> **Task material**
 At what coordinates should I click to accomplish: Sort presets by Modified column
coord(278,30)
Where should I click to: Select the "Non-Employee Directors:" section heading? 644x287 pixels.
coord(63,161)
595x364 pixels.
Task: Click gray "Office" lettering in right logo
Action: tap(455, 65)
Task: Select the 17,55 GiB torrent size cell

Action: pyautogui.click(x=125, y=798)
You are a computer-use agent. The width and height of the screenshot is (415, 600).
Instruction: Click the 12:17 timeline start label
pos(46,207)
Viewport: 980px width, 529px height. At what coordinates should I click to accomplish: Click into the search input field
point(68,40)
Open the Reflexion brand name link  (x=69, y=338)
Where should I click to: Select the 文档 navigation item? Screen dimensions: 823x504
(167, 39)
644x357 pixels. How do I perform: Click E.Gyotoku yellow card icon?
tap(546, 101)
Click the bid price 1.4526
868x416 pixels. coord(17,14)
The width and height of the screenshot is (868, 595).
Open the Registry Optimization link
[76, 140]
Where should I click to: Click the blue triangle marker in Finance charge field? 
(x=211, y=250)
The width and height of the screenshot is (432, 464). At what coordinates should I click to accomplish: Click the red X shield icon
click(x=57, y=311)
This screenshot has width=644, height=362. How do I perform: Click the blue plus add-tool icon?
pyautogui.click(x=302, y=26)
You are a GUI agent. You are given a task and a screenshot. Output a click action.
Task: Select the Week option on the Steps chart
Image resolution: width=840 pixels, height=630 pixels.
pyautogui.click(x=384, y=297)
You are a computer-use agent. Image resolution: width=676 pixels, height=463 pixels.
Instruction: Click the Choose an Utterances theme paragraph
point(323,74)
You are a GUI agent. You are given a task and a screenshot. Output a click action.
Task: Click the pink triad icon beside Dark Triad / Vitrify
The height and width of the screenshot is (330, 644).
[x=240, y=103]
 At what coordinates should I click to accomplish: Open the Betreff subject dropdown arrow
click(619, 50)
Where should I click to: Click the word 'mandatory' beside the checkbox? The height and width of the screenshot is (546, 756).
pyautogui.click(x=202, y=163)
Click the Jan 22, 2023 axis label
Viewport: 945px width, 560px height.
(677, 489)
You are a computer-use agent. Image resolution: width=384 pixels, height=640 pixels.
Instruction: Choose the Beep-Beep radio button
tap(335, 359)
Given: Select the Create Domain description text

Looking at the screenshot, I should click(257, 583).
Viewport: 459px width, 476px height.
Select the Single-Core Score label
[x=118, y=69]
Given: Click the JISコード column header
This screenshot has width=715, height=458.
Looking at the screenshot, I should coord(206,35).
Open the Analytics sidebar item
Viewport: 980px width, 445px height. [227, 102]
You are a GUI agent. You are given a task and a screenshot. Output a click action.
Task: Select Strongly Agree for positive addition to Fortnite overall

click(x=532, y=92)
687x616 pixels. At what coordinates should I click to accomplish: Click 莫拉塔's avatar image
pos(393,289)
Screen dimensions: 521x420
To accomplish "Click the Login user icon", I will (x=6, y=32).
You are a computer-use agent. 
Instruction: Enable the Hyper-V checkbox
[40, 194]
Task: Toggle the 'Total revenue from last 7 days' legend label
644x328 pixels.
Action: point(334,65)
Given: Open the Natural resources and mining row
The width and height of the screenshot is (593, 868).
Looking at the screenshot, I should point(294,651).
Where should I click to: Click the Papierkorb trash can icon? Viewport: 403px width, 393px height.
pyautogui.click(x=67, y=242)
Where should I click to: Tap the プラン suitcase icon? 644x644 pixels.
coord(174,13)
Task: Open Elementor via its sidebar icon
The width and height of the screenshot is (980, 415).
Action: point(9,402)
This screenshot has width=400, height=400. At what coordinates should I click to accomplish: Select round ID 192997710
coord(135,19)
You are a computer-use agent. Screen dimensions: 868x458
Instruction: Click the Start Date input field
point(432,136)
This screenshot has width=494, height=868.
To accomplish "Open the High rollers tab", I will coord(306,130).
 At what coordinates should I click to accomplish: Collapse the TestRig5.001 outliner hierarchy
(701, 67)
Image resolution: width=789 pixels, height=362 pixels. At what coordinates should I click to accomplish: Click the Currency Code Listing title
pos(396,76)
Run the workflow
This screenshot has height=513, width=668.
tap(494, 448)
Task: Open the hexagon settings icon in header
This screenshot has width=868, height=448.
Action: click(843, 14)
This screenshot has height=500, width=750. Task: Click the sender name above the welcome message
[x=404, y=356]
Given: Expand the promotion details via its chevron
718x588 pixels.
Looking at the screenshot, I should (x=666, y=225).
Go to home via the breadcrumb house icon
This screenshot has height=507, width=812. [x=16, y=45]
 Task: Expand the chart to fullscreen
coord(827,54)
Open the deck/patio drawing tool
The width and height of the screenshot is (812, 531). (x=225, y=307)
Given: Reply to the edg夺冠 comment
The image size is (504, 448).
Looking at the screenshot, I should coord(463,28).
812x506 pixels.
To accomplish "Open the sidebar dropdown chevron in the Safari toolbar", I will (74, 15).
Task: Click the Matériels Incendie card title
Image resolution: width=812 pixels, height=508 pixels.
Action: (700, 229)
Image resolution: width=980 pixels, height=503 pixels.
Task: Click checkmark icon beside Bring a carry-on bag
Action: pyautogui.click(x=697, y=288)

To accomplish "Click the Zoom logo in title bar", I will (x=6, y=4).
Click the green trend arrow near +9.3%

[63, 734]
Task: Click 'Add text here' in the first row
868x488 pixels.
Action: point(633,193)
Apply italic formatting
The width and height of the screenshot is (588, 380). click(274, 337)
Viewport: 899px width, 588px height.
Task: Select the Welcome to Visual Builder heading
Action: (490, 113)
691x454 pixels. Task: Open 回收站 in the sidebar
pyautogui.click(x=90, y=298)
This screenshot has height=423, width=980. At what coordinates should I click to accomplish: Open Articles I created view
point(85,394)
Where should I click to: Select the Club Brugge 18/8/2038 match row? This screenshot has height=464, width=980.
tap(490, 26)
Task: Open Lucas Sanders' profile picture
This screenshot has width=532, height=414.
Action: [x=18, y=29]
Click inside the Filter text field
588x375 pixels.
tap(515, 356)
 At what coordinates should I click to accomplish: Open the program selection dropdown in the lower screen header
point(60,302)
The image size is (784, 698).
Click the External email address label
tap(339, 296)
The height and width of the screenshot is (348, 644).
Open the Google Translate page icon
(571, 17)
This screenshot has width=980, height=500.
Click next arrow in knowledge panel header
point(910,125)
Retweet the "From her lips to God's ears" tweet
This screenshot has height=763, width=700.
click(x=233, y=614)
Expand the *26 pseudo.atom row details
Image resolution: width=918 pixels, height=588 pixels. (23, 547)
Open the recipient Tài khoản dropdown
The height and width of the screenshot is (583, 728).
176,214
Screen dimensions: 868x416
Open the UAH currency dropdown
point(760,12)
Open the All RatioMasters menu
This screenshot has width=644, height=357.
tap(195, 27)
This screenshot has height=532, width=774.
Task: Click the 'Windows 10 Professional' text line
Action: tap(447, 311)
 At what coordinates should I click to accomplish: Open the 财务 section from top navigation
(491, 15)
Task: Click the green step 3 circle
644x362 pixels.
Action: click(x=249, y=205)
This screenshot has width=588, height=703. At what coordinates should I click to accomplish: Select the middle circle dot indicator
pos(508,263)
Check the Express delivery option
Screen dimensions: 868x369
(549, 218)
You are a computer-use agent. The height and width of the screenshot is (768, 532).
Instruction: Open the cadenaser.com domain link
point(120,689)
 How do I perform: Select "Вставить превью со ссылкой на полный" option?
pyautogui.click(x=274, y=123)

> **Problem requirements**
Give every part of the material again, exactly as written.

> **Task solution**
 At what coordinates should I click to accomplish: Sort presets by Modified column
coord(278,30)
Where should I click to: Select the "Non-Employee Directors:" section heading? 644x287 pixels.
coord(63,161)
595x364 pixels.
Task: Click gray "Office" lettering in right logo
Action: tap(455, 65)
Task: Select the 17,55 GiB torrent size cell

Action: pyautogui.click(x=125, y=798)
You are a computer-use agent. The width and height of the screenshot is (415, 600).
Instruction: Click the 12:17 timeline start label
pos(46,207)
Viewport: 980px width, 529px height. At what coordinates should I click to accomplish: Click into the search input field
point(68,40)
Open the Reflexion brand name link  (x=69, y=338)
Where should I click to: Select the 文档 navigation item? Screen dimensions: 823x504
(167, 39)
644x357 pixels. How do I perform: Click E.Gyotoku yellow card icon?
tap(546, 101)
Click the bid price 1.4526
868x416 pixels. coord(17,14)
The width and height of the screenshot is (868, 595).
Open the Registry Optimization link
[76, 140]
Where should I click to: Click the blue triangle marker in Finance charge field? 
(x=211, y=250)
The width and height of the screenshot is (432, 464). At what coordinates should I click to accomplish: Click the red X shield icon
click(x=57, y=311)
This screenshot has width=644, height=362. How do I perform: Click the blue plus add-tool icon?
pyautogui.click(x=302, y=26)
You are a GUI agent. You are given a task and a screenshot. Output a click action.
Task: Select the Week option on the Steps chart
Image resolution: width=840 pixels, height=630 pixels.
pyautogui.click(x=384, y=297)
You are a computer-use agent. Image resolution: width=676 pixels, height=463 pixels.
Instruction: Click the Choose an Utterances theme paragraph
point(323,74)
You are a GUI agent. You are given a task and a screenshot. Output a click action.
Task: Click the pink triad icon beside Dark Triad / Vitrify
The height and width of the screenshot is (330, 644).
[x=240, y=103]
 At what coordinates should I click to accomplish: Open the Betreff subject dropdown arrow
click(619, 50)
Where should I click to: Click the word 'mandatory' beside the checkbox? The height and width of the screenshot is (546, 756).
pyautogui.click(x=202, y=163)
Click the Jan 22, 2023 axis label
Viewport: 945px width, 560px height.
(677, 489)
You are a computer-use agent. Image resolution: width=384 pixels, height=640 pixels.
Instruction: Choose the Beep-Beep radio button
tap(335, 359)
Given: Select the Create Domain description text

Looking at the screenshot, I should click(257, 583).
Viewport: 459px width, 476px height.
Select the Single-Core Score label
[x=118, y=69]
Given: Click the JISコード column header
This screenshot has width=715, height=458.
Looking at the screenshot, I should coord(206,35).
Open the Analytics sidebar item
Viewport: 980px width, 445px height. [227, 102]
You are a GUI agent. You are given a task and a screenshot. Output a click action.
Task: Select Strongly Agree for positive addition to Fortnite overall

click(x=532, y=92)
687x616 pixels. At what coordinates should I click to accomplish: Click 莫拉塔's avatar image
pos(393,289)
Screen dimensions: 521x420
To accomplish "Click the Login user icon", I will (x=6, y=32).
You are a computer-use agent. 
Instruction: Enable the Hyper-V checkbox
[40, 194]
Task: Toggle the 'Total revenue from last 7 days' legend label
644x328 pixels.
Action: point(334,65)
Given: Open the Natural resources and mining row
The width and height of the screenshot is (593, 868).
Looking at the screenshot, I should point(294,651).
Where should I click to: Click the Papierkorb trash can icon? Viewport: 403px width, 393px height.
pyautogui.click(x=67, y=242)
Where should I click to: Tap the プラン suitcase icon? 644x644 pixels.
coord(174,13)
Task: Open Elementor via its sidebar icon
The width and height of the screenshot is (980, 415).
Action: point(9,402)
This screenshot has width=400, height=400. At what coordinates should I click to accomplish: Select round ID 192997710
coord(135,19)
You are a computer-use agent. Screen dimensions: 868x458
Instruction: Click the Start Date input field
point(432,136)
This screenshot has width=494, height=868.
To accomplish "Open the High rollers tab", I will coord(306,130).
 At what coordinates should I click to accomplish: Collapse the TestRig5.001 outliner hierarchy
(701, 67)
Image resolution: width=789 pixels, height=362 pixels. At what coordinates should I click to accomplish: Click the Currency Code Listing title
pos(396,76)
Run the workflow
This screenshot has height=513, width=668.
tap(494, 448)
Task: Open the hexagon settings icon in header
This screenshot has width=868, height=448.
Action: click(843, 14)
This screenshot has height=500, width=750. Task: Click the sender name above the welcome message
[x=404, y=356]
Given: Expand the promotion details via its chevron
718x588 pixels.
Looking at the screenshot, I should (x=666, y=225).
Go to home via the breadcrumb house icon
This screenshot has height=507, width=812. [x=16, y=45]
 Task: Expand the chart to fullscreen
coord(827,54)
Open the deck/patio drawing tool
The width and height of the screenshot is (812, 531). (x=225, y=307)
Given: Reply to the edg夺冠 comment
The image size is (504, 448).
Looking at the screenshot, I should coord(463,28).
812x506 pixels.
To accomplish "Open the sidebar dropdown chevron in the Safari toolbar", I will (74, 15).
Task: Click the Matériels Incendie card title
Image resolution: width=812 pixels, height=508 pixels.
Action: (700, 229)
Image resolution: width=980 pixels, height=503 pixels.
Task: Click checkmark icon beside Bring a carry-on bag
Action: pyautogui.click(x=697, y=288)

To accomplish "Click the Zoom logo in title bar", I will (x=6, y=4).
Click the green trend arrow near +9.3%

[63, 734]
Task: Click 'Add text here' in the first row
868x488 pixels.
Action: point(633,193)
Apply italic formatting
The width and height of the screenshot is (588, 380). click(274, 337)
Viewport: 899px width, 588px height.
Task: Select the Welcome to Visual Builder heading
Action: (490, 113)
691x454 pixels. Task: Open 回收站 in the sidebar
pyautogui.click(x=90, y=298)
This screenshot has height=423, width=980. At what coordinates should I click to accomplish: Open Articles I created view
point(85,394)
Where should I click to: Select the Club Brugge 18/8/2038 match row? This screenshot has height=464, width=980.
tap(490, 26)
Task: Open Lucas Sanders' profile picture
This screenshot has width=532, height=414.
Action: [x=18, y=29]
Click inside the Filter text field
588x375 pixels.
tap(515, 356)
 At what coordinates should I click to accomplish: Open the program selection dropdown in the lower screen header
point(60,302)
The image size is (784, 698).
Click the External email address label
tap(339, 296)
The height and width of the screenshot is (348, 644).
Open the Google Translate page icon
(571, 17)
This screenshot has width=980, height=500.
Click next arrow in knowledge panel header
point(910,125)
Retweet the "From her lips to God's ears" tweet
This screenshot has height=763, width=700.
click(x=233, y=614)
Expand the *26 pseudo.atom row details
Image resolution: width=918 pixels, height=588 pixels. (23, 547)
Open the recipient Tài khoản dropdown
The height and width of the screenshot is (583, 728).
176,214
Screen dimensions: 868x416
Open the UAH currency dropdown
point(760,12)
Open the All RatioMasters menu
This screenshot has width=644, height=357.
tap(195, 27)
This screenshot has height=532, width=774.
Task: Click the 'Windows 10 Professional' text line
Action: tap(447, 311)
 At what coordinates should I click to accomplish: Open the 财务 section from top navigation
(491, 15)
Task: Click the green step 3 circle
644x362 pixels.
Action: click(x=249, y=205)
This screenshot has width=588, height=703. At what coordinates should I click to accomplish: Select the middle circle dot indicator
pos(508,263)
Check the Express delivery option
Screen dimensions: 868x369
(549, 218)
You are a computer-use agent. The height and width of the screenshot is (768, 532).
Instruction: Open the cadenaser.com domain link
point(120,689)
 How do I perform: Select "Вставить превью со ссылкой на полный" option?
pyautogui.click(x=274, y=123)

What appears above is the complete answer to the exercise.